The nuclear war between the UK and China

Today, the geopolitical and media battle between the United Kingdom and China adds another chapter to a book that is now constantly updated because London would have decided to cut Beijing out of some nuclear energy projects on British soil. The story resembles that of Huawei for 5G, which last year recorded another sensational turnaround by the British government after developing the super-fast mobile network to the Chinese giant.

“Doubts and security issues” was Boris Johnson’s justification. Now, more or less for the same reasons, China General Nuclear, the nuclear energy company directly linked to the Beijing regime and which is currently involved in various nuclear power plant projects in England, would also end up on the British blocklist.

The “Financial Times” writes, citing government sources for which the executive is looking for alternative ways to find other partners instead of the Chinese. The projects are the Sizewell nuclear power plant in English Suffolk (£ 20 billion plan). And the controversial “Bradwell B” that the Johnson government wants to build in Bradwell-on-Sea, in rural and industrial Essex, one hundred kilometers east of London, on the imposing estuary of the Blackwater River.

Behind Bradwell B, a nuclear giant as big as ten stadiums at Wembley, there is the Franco-Chinese consortium made up of EDF Energy and the Chinese of China General Nuclear Group (GCN). That is also in charge of the project worth around 20 billion pounds, including a 2000-megawatt plant and two nuclear reactors.
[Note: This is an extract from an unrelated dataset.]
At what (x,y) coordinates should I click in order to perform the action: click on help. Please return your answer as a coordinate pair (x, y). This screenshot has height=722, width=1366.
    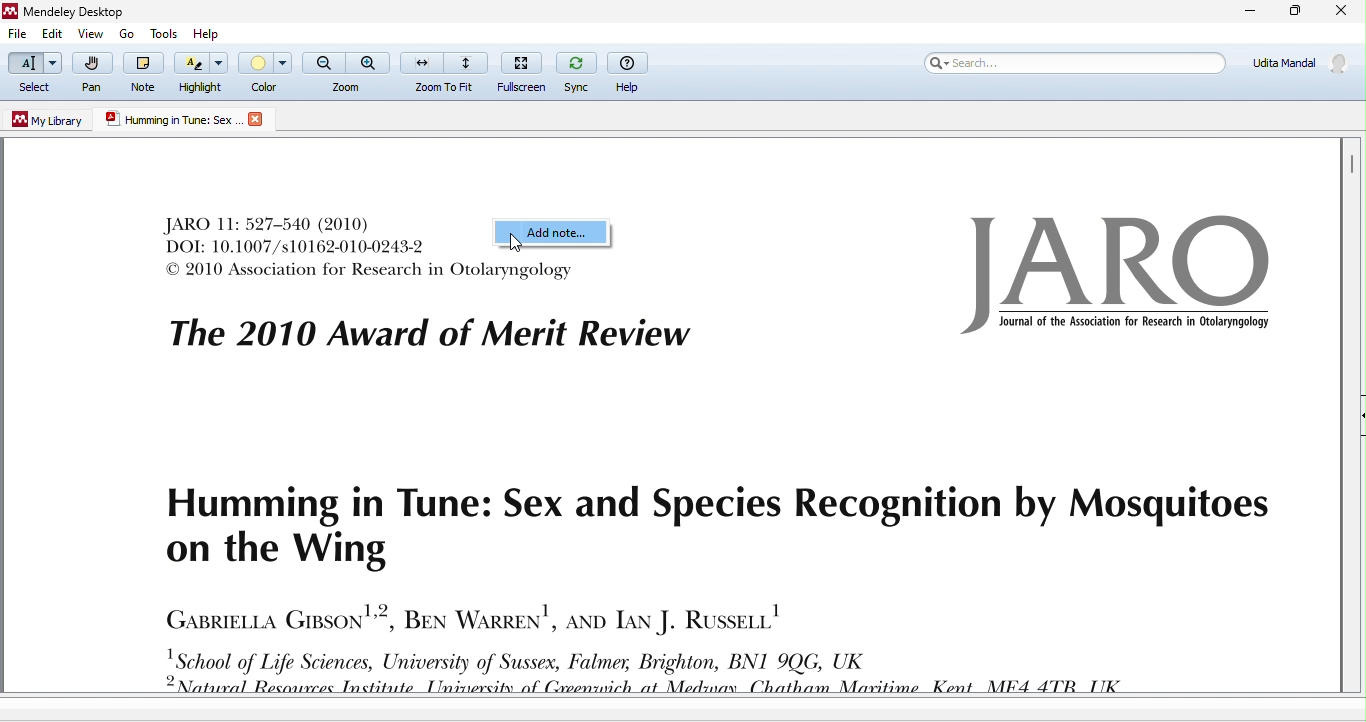
    Looking at the image, I should click on (632, 73).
Finally, China has also invested significantly in the Hinckley Point C nuclear plant in Somerset.

“There is not a single chance that, for example, the Bradwell project will go ahead,” a government source tells the city newspaper. After what happened to Huawei, the executive can’t give the green light to China’s construction of a new nuclear power plant. Not a recent trend: even in the US and Europe, several countries are trying to break away from Beijing in developing such sensitive infrastructures. That is also the calculation of London to find other international partners and perhaps American companies ready to invest. Indeed, the chill between the UK and China is increasingly evident.

In addition to the Huawei case and this latest nuclear breakthrough, there is a democratic crisis in Hong Kong. London responds hard-nosed to the Chinese offensive with an easy visa program for citizens of the former colony, opening an exodus. Then there is the Xinjiang case and the accusations of crimes against humanity of the British towards Beijing to treat the Muslim minority. Finally, China blacked out the BBC at home after London did the same to Chinese state TV for “disinformation.”